Including 84 interactive sculptures inspired by the vegetation and native animals of the San Luis Valley, Orisons is an artwork entwined at every step with the land that hosts it. It opened on July 29, 2023 and closes June 30, 2025. Entry is free, though donations are appreciated, and exact addresses and directions will be provided upon making a reservation.

The sculptures draw their inspiration from the vegetation and animals of the San Luis Valley. Visitors are invited to lay on the wings of Sandhill Cranes, to imagine a new future in their flight path. Other sculptures draw from the wind and the vegetation of the valley, creating whistling, mystical spaces “that take you through different meditations around resilience, care, transformation, the transience of existence, the edges between life and death and the acknowledgement of the whole being the sum of its parts and the inhabited solitude that makes you feel alone in the vastness of a very rich, entangled web of life,” explains Humeau. The adaptability and resilience of the life of the San Luis Valley is something she deeply admires and weaves throughout Orisons.

Humeau says that her art is “acupuncture at the scale of a landscape.” Her work reflects caring for the land and helping it reconnect every form of life that has lived on it, is living on it or will live on it, “with every other form of life that has existed in the past, present or future.”

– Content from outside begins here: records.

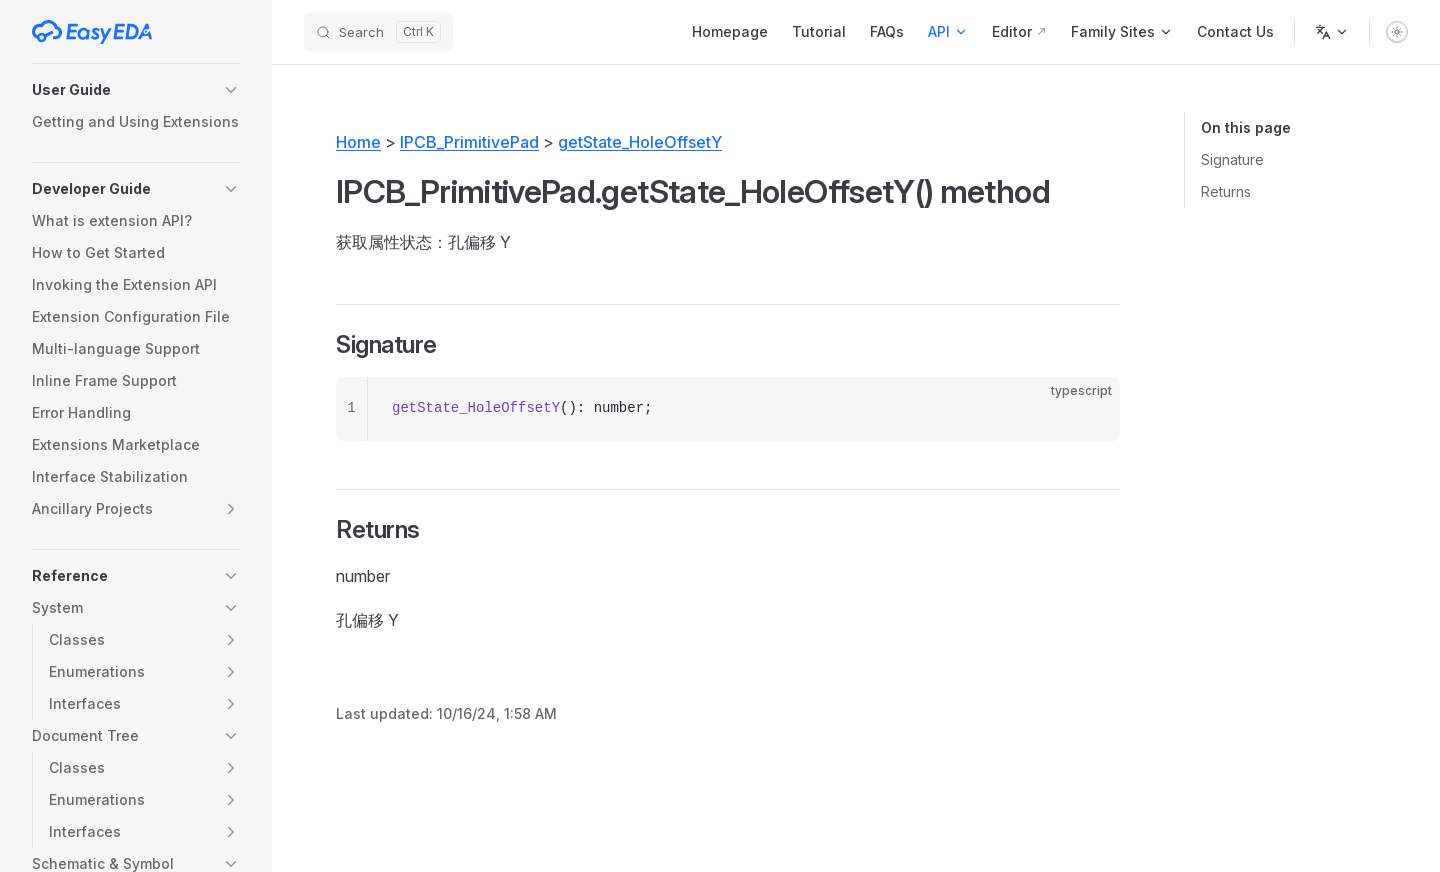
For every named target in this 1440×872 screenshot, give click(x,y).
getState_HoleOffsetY (640, 142)
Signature (1232, 159)
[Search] (378, 32)
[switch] (1397, 32)
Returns (1226, 191)
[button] (136, 90)
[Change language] (1332, 32)
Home (358, 142)
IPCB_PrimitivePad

It is an art centered around finding haven and healing in a world drastically changed by climate change and learning from the land itself to create futures in extreme environments.

In order to understand the land, Humeau met with many different experts, from the Department of Agriculture, thunderbird and rainmaking ritual specialists, local community groups “and maybe most importantly geomancers who gave a ‘reading’ of the land, like a palm reading but at the scale of the landscape,” she shares.

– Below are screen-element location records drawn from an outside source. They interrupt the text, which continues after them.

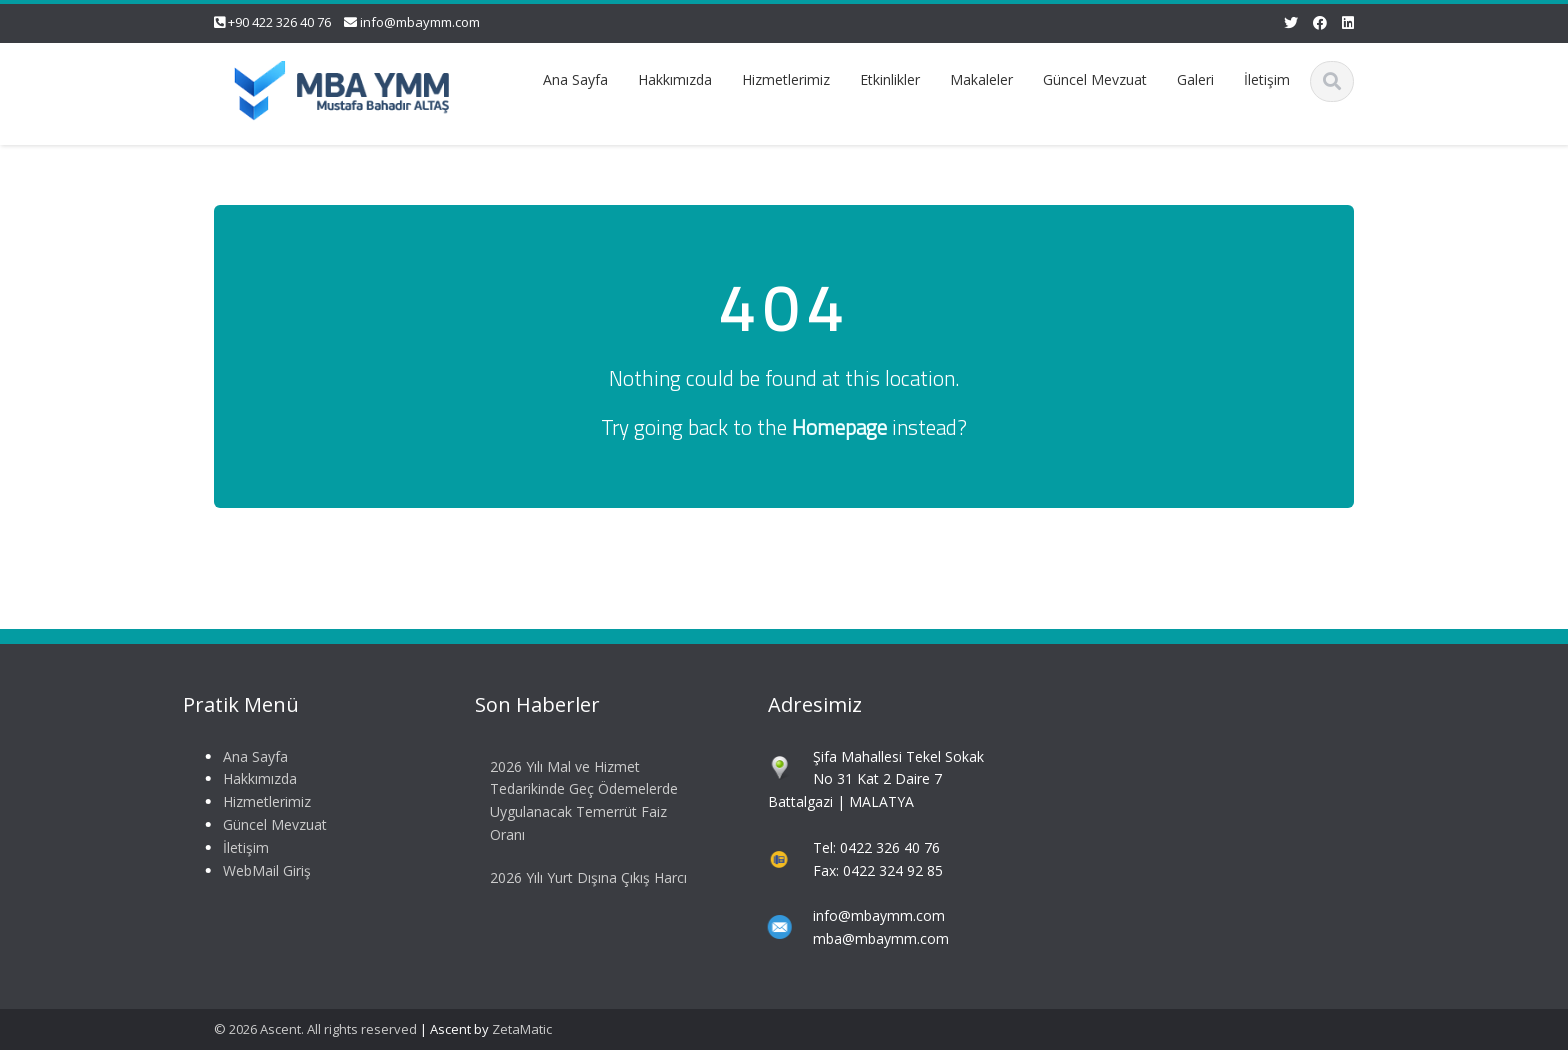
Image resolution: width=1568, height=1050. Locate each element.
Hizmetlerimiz (786, 79)
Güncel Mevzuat (1095, 79)
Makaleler (981, 79)
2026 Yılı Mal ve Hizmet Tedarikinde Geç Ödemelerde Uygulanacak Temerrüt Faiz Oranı (582, 800)
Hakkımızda (675, 79)
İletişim (1267, 79)
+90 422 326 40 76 (279, 22)
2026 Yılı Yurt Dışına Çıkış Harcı (586, 877)
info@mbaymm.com (420, 22)
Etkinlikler (890, 79)
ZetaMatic (522, 1029)
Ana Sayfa (575, 79)
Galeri (1195, 79)
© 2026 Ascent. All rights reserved (315, 1029)
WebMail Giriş (264, 870)
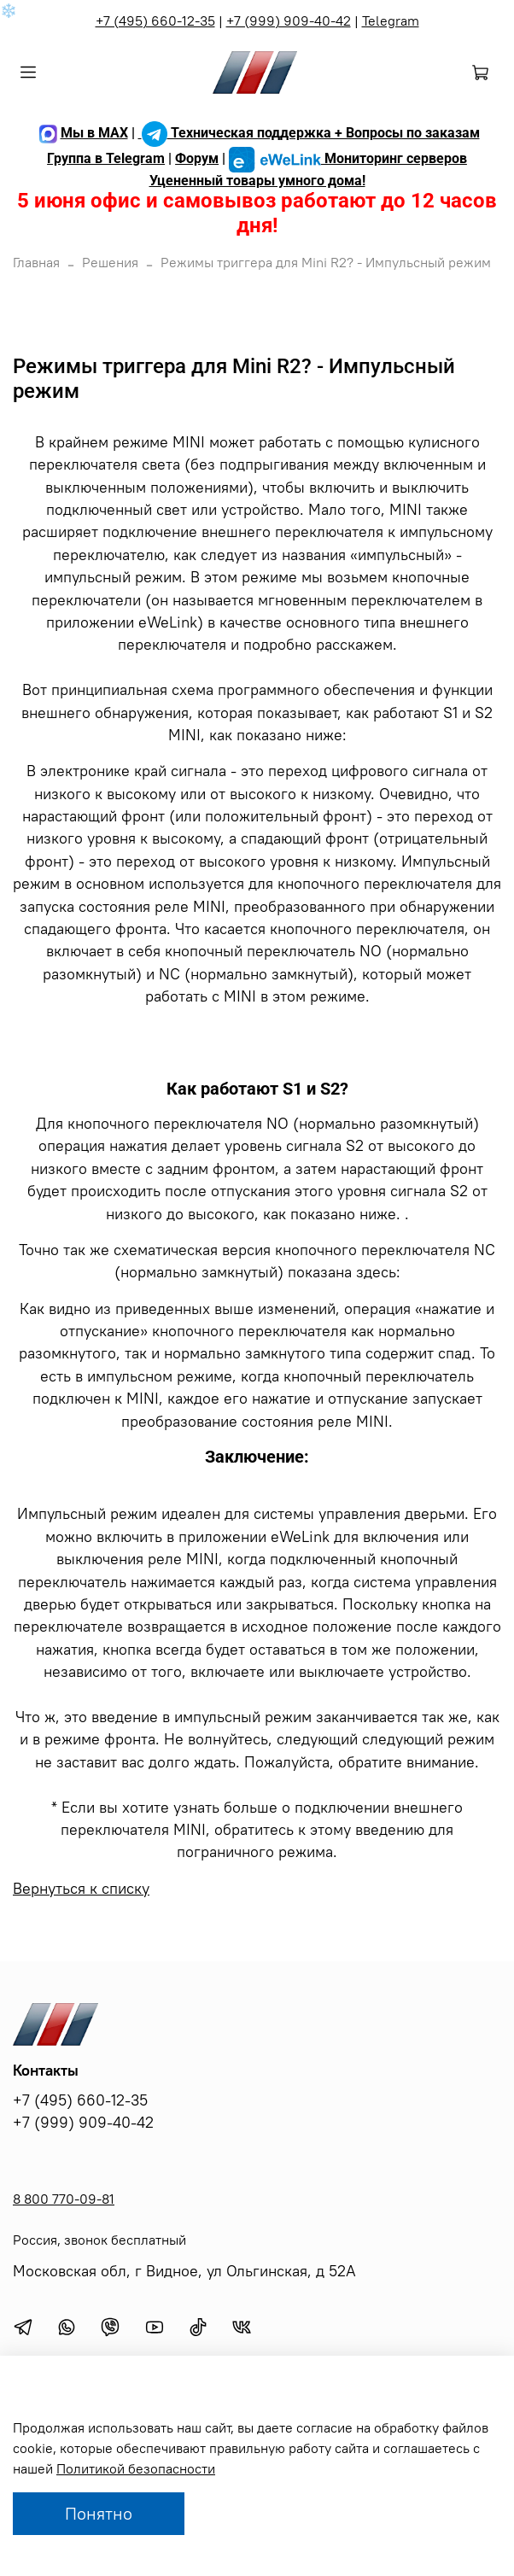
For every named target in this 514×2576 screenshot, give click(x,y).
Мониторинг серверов (348, 158)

From the geomancers, she learned about specific individuals who have died and seem to be trapped on the land — for example, the eldest female of a human group who tried to settle on the land in the 1850s may be trapped in the northwest corner.

“There are groups that have also been seen by the geomancers of Ancestral Puebloans who have been crossing the land,” she explains. “In particular, their presence is felt in the southeast area, above a part of the soil that has been transformed into a soil crust over the years.”

This knowledge creates deeply compassionate and compelling art that centers the land and all who live there. This time and research have not just given her a perspective but a multitude of perspectives.

“How do we think or live or exist like a bird, like a Russian thistle?” Humeau inquires. In other words, how is our own anatomy, our mind, reflected in the world around us?

In Orisons, Humeau is looking to the native plants and animals to be “our guides to teach us to navigate our own futures” in a world deeply influenced by climate change. It is an artwork taking a piece of land that we “as humans have used as a site for extraction for many years and transforming it into a site of reverence” where the animals and plants will show us the way into the future.

It is art deeply entwined with the climate crisis, with the natural world, that shows visitors that “in order to survive on this planet, we need to merge within the greater whole of life.” It is art that imagines a future.